After a double from Choo, Tejeda walked Travis Hafner.  He then faced Austin Kearns, who swung through the first pitch, then grounded the second into an inning-ending double play that caused small children to complain of stomach cramps.


In the next inning, Tofu Lou drew a two-out walk (it’s okay to take the 3-1 pitch looking for a walk, just not the third 3-2 pitch) to put runners on first and second.  Asdrubal Cabrera continued his resurgence with a single to center, setting the stage for Sizemore’s Epic Fail.


In all, Tejeda gave up 3 hits and two walks, allowing as many baserunners as outs recorded.


He gave up one run.


6) Postscript


The Indians left 11 men on base.


7) Cautious optimism


Kerry Wood threw a hitless, scoreless inning, walking one and striking out one.  13 strikes in 22 pitches is not very good, and needing 22 pitches to get through an inning isn’t very good either, but … did I mention the hitless scorelessness?

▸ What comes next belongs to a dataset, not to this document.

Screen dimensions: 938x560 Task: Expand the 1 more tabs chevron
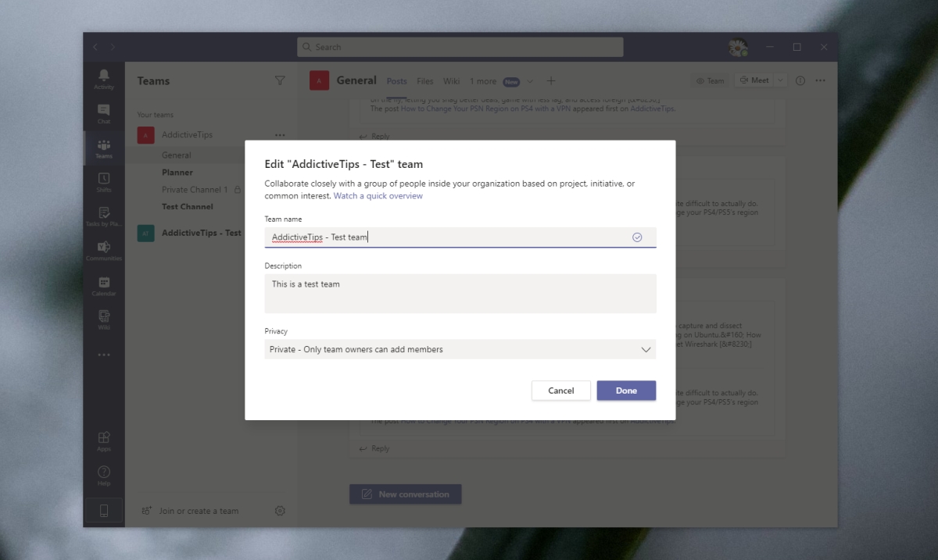pyautogui.click(x=530, y=81)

Matt LaPorta went 2-for-4 in his return from Nunnalian purgatory, stroking a single and a double.  He also scored a run and had a two-out RBI.  Adequacy from LaPorta would go a LOOOOOONG way toward helping the team field a competent offense, especially against left-handed pitching, where he actually hits worse than Sizemore to this point.


In his last 10 games, Jhonny Peralta has gone 12-for-42 (.286) with 3 doubles, a triple, and a homer.  He collected two singles and a two-out RBI yesterday.


Luis Valbuena drew a walk, did not make an error, and did not ingest bleach before the game.


8) Looking ahead


The Indians face ex-mate Jeremy Guthrie tonight: Guthrie is a hard-luck 1-4 despite a 1.20 WHIP and a 25:9 K:BB ratio.  His team is terrible.


Saturday, they face wunderkind Brian Matusz, who will win because he is left-handed.  This is impressive for a 13-year-old, even one who is 6’2”.


Sunday, they fqace David Hernandez, who looks to be the right-handed David Huff.  I think we should win that one.